3. Get your health fix
“While Christmas is often synonymous with overeating and indulging in rich foods that we wouldn’t usually eat in such large quantities, ensure that you don’t completely overlook getting your five-a-day. Ensuring you remain hydrated while also avoiding big fluctuations in blood sugar too is important to remember.”
Nadia Narain, yoga teacher
1. Try to meditate daily
“This is the 'tip of all tips' for me. If I don't, I can be a real mess during this time of year. If I'm teaching and running my business and my head isn't clear, I miss stuff."
2. Try and pace yourself
“It can be busy socially, so try and make sure to enjoy yourself but at the same time, take time to care for yourself. Not too many nights in a row out and make sure you're getting in good sleep and exercising a few times a week.”
3. Write everything down
“I have a notebook with me all the time to write lists and things to remember to get done in. It keeps my head straight so I don't forget things; whether it's buying Christmas presents, sending invoices or finishing up the year. I like putting it all in one book. I'm learning to bullet journal (having one notebook with all the things I need to get done inside that's all indexed - rather than bits of paper everywhere or on my phone). I haven't quite got the hang of it yet, but I love the idea!”
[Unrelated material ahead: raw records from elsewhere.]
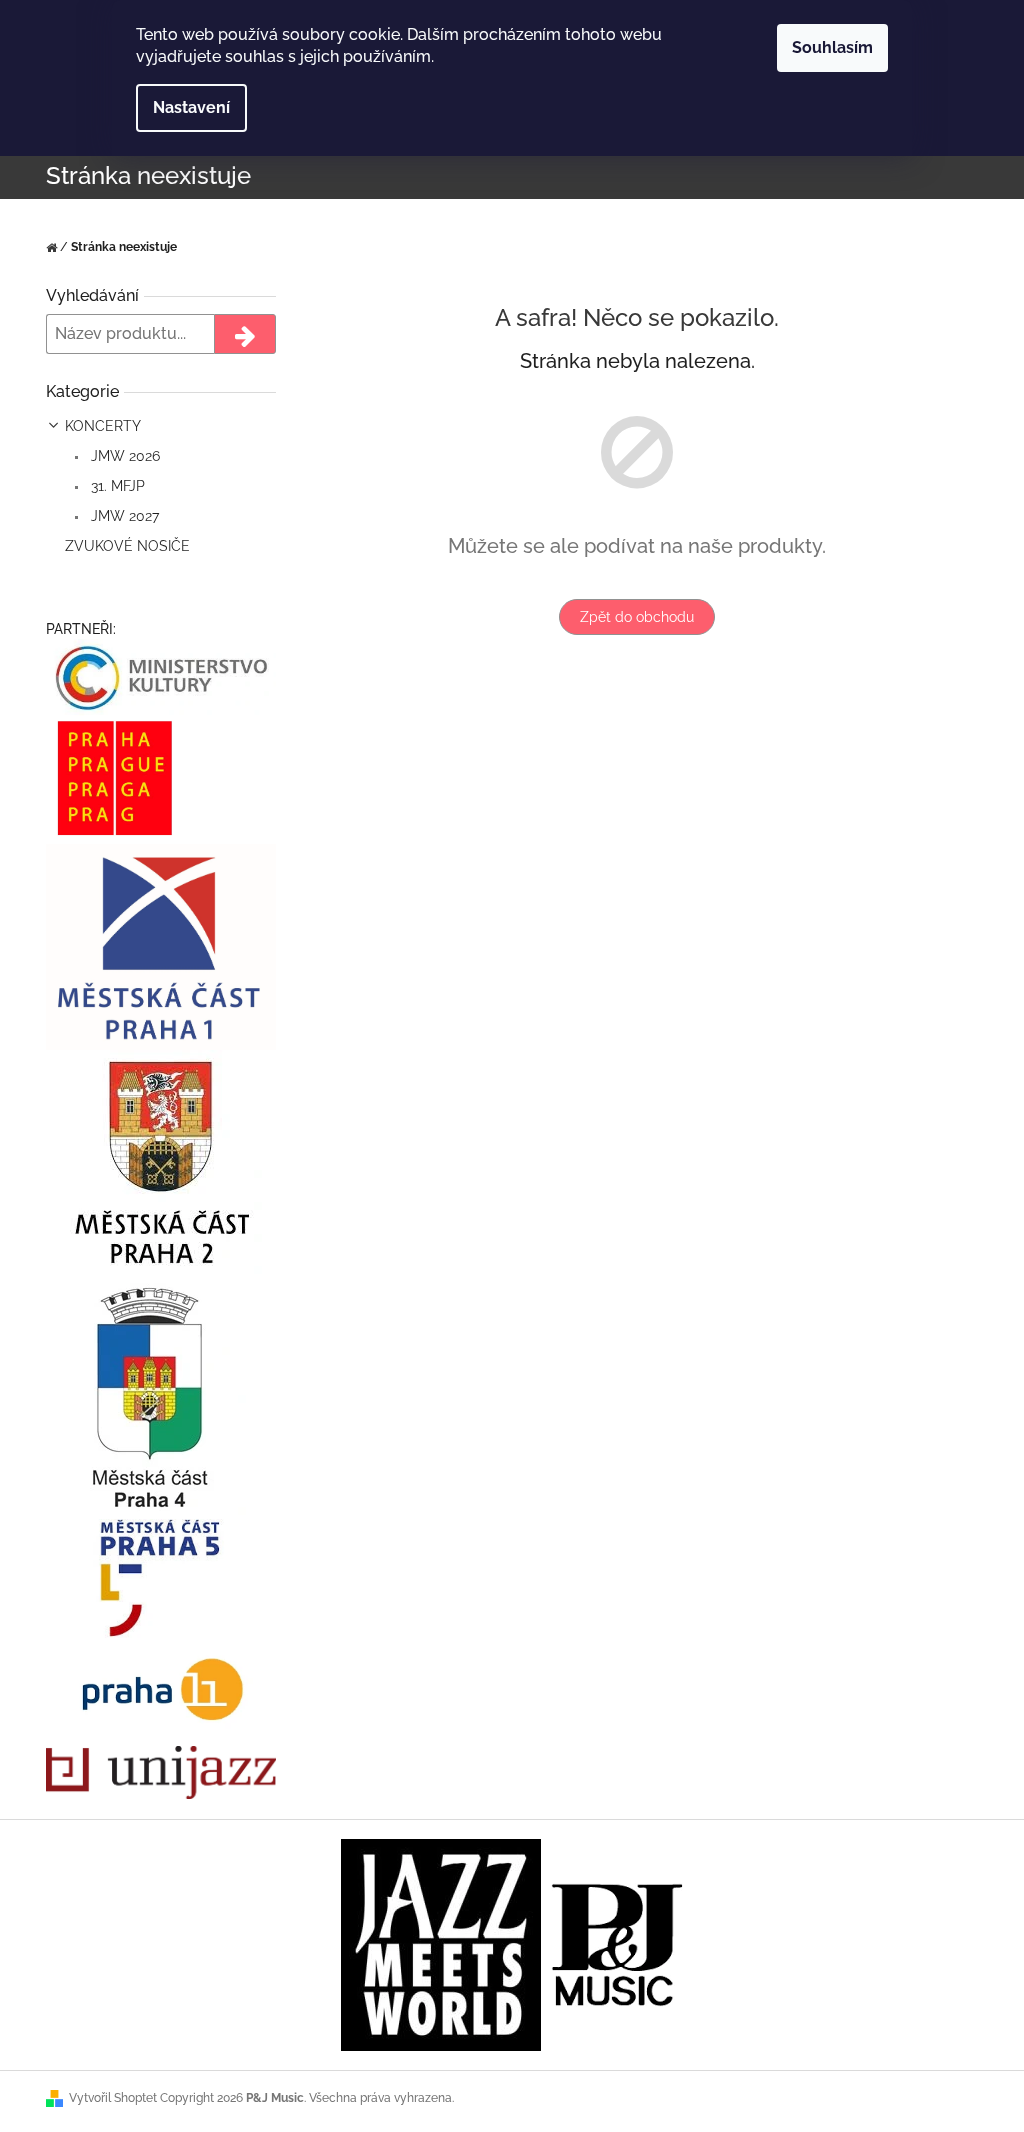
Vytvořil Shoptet (113, 2098)
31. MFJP (116, 486)
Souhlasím (832, 47)
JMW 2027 (123, 516)
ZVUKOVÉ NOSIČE (127, 546)
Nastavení (191, 107)
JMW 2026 (123, 456)
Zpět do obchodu (637, 617)
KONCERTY (103, 426)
Chloe Brotheridge, hypnotherapist and anxiety expert
1. Don’t strive for impossible perfection
“It’s often the gap between our expectations and reality that causes us a lot of stress and disappointment. If you’re pushing for perfection, please remember that perfection is only ever someone’s opinion; and it’s subject to change. We’re often happiest when we meet life with openness and acceptance, rather than pushing and controlling.”
2. Have a Christmas detox…
"A digital detox, that is. I almost always feel better when I have a bit of a break from technology. The constant Facebook updates and Instagram alerts, scary world news and the uncomfortable temptation to check work emails (guilty as charged) means we end up information overload and disconnected from real life. Try leaving your phone upstairs on Christmas day or leave it on airplane mode when you're out with friends, and instead, enjoy some quality time with people IRL.”
3. Set boundaries
“Loads of us (especially women) have a problem with saying ‘no’ and setting clear boundaries with people (especially when we’re prone to people-pleasing and we just want everyone else to have a good time). Many of us get overwhelmed with gift buying, travel to various family members and not having enough time and space for ourselves.
"If you say yes to festive plans that you don’t really have the time or energy for (even if it is just virtually) you’ll not only end up exhausted but you’ll be quietly irritated with the other person too. "Instead of ending up too tired and burned out to enjoy Christmas, set clear boundaries with people and let them know what you need and what you can and can’t do. It’s impossible to keep everyone happy and it’s your Christmas too.”